Endometriosis is a progressive, chronic, and painful condition that affects almost one in ten Australian women.
Professor Pradeep Tanwar is a National Health and Medical Research Council Fellow, and researcher at HMRI. He leads the University of Newcastle Gynecological Diseases program.
Professor Tanwar’s work has focused on understanding female reproductive tract diseases and how to treat them.
“Endometriosis is a painful, debilitating disease that affects more than 10% of Australian women and 190 million women worldwide,” he explains. “Its diagnosis can take up to five to 12 years, primarily due to the lack of a non-surgical diagnostic test.”
Currently, the diagnosis has relied on a surgical procedure (laparoscopy) followed by histopathological confirmation. However, endometriosis lesions can be tiny, especially at the early stages, and difficult to detect, which means women suffer for years before even knowing they have endometriosis.
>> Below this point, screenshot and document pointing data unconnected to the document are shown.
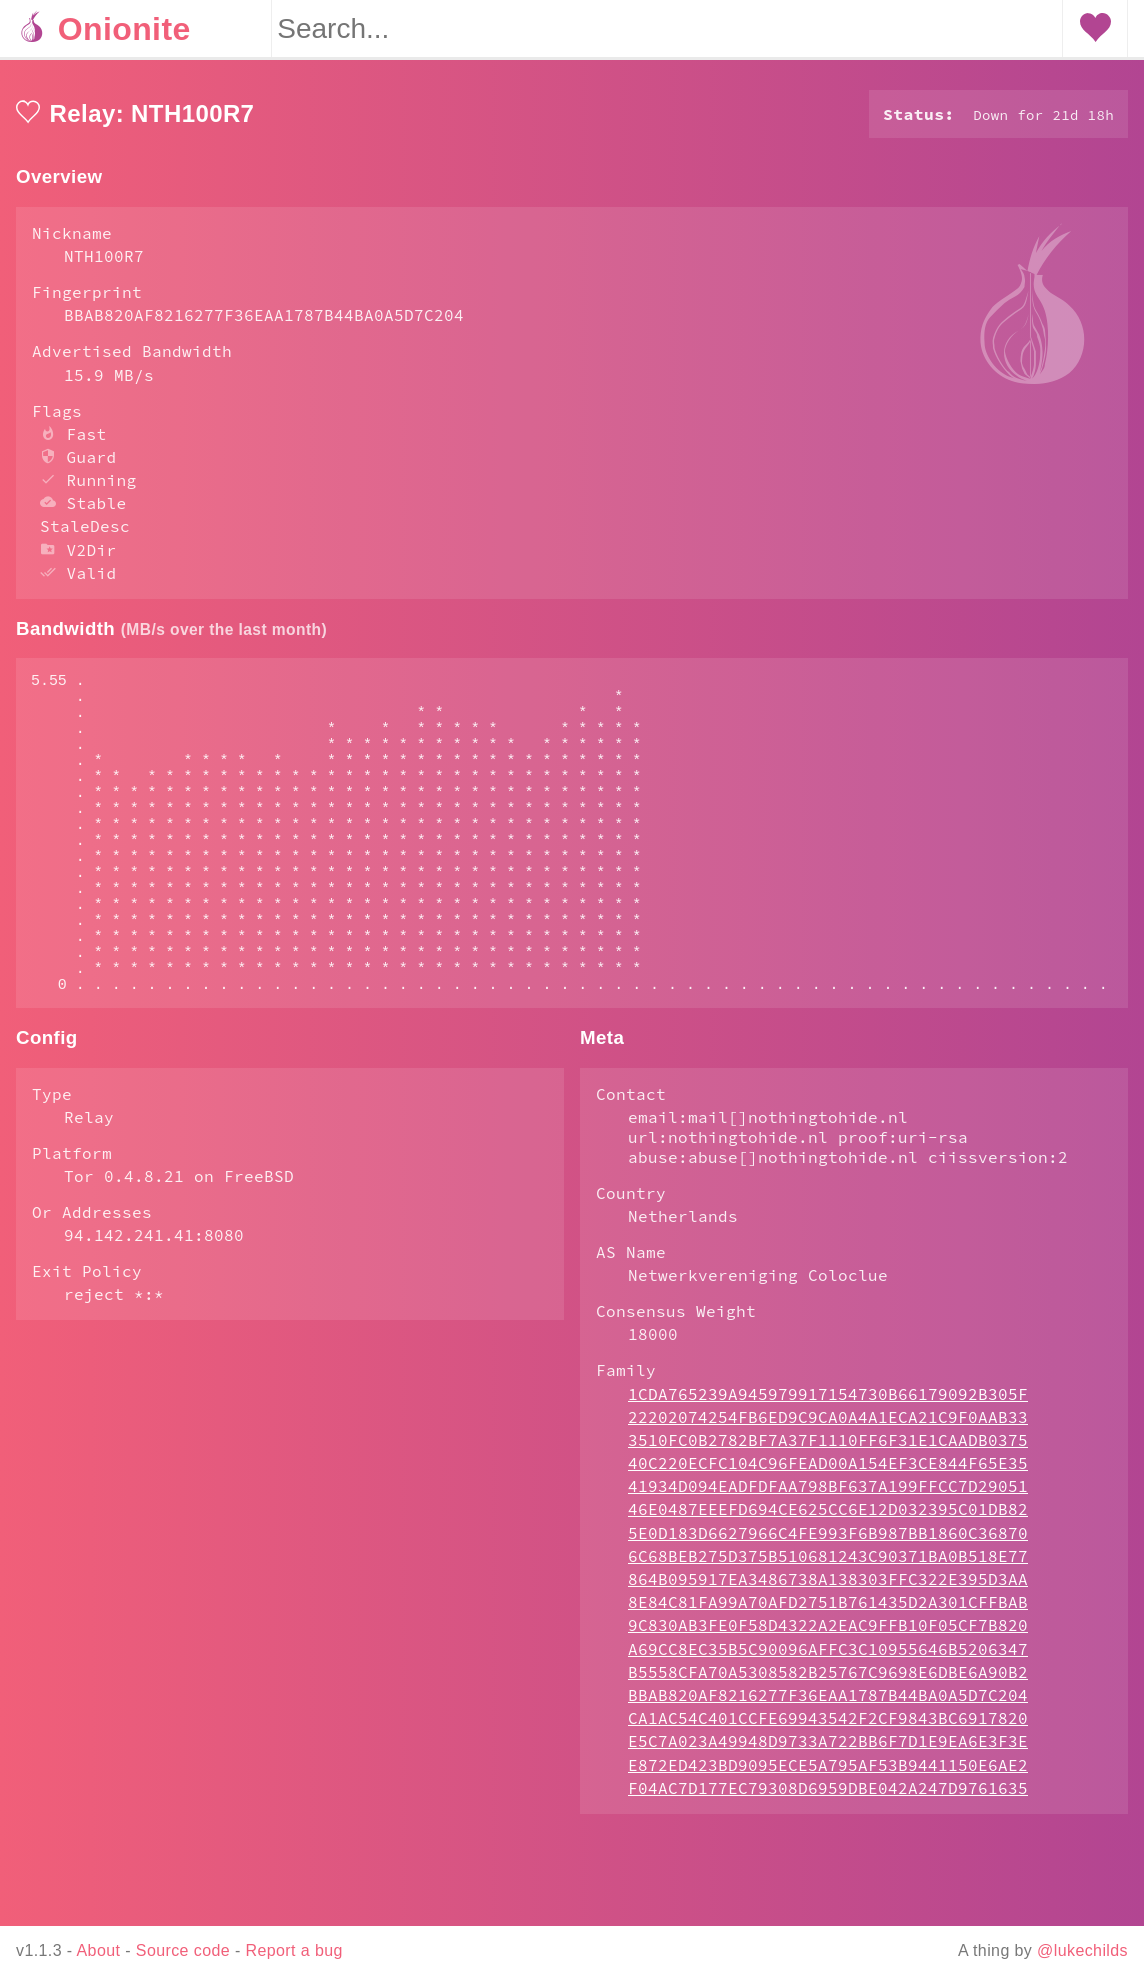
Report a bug (294, 1950)
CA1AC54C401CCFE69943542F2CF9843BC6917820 (828, 1798)
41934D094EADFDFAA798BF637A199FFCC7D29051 (828, 1566)
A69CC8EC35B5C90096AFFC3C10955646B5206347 (828, 1729)
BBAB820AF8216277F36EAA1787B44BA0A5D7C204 (828, 1775)
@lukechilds (1082, 1950)
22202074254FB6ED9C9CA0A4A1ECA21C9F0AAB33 (828, 1497)
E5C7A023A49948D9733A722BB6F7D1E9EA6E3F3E (828, 1821)
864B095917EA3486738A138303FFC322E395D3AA (828, 1659)
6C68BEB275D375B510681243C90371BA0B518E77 (828, 1636)
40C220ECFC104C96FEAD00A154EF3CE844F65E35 (828, 1543)
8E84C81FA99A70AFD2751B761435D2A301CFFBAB (828, 1682)
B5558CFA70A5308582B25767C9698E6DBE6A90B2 (828, 1752)
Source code (183, 1950)
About (99, 1950)
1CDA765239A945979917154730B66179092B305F (828, 1474)
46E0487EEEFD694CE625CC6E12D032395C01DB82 (828, 1589)
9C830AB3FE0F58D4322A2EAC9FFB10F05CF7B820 (828, 1705)
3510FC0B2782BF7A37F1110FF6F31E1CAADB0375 (828, 1520)
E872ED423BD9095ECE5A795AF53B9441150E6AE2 (828, 1845)
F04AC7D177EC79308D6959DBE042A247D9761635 (828, 1868)
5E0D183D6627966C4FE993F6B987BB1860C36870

“This is extremely difficult for teen endometriosis patients,” Professor Tanwar states “as they have to miss school and unable to participate in normal social activities due to heavy periods and excruciating pelvic pain.”
“Many women with endometriosis have to take a lot of painkillers, some even using cannabis illegally to deal with the pain. Every week in a month is hell for them.”
The symptoms of endometriosis are like those that many women have during their period bloating, pelvic and back pain, and low energy. However, depending on the severity of the endometriosis, the pain can be excruciating and extend to pain during sex, pain when defecating or urinating during period time, and difficulty in getting pregnant or experiencing infertility.
“The first question we need to solve, is to understand why some women suffer from endometriosis and others do not,” declares Professor Tanwar.
After years of intensive research and studies, in 2019 Tanwar and his team announced what they believed was the answer. The team identified a cell (genetic signal Axin2) that sparks the rapid regeneration of the womb lining after menstruation.
However, when that cell becomes dysfunctional it can cause uterine illnesses such as endometriosis, as well as endometrial cancer, and infertility.
Because the cells repair the uterus in each cycle, they are highly regenerative. But if these mutated cells expand and start to make uterine-like cells in the abdominal cavity, then you end up with endometriosis.
What Professor Tanwar found was that inhibiting the cell would stops uterine regeneration process and therefore also inhibit endometriosis.
“Identification of these possible endometriosis initiating cells allows us to identify specific disease biomarkers released by endometriotic cells in the patient’s blood,” says Professor Tanwar.
“These biomarkers would pave the way for improved imaging and blood-based diagnostic methods for this disease.”
Currently, there is no cure for endometriosis. Patients are treated to manage their symptoms so that they can live with their disease.
“We are taking a two-prong approach”, he explains “First, to develop a non-surgical detection method for this disease by focusing on biomarkers secreted by endometriotic cells. Secondly, to investigate existing drugs that can be repurposed to target endometriosis initiating cells.”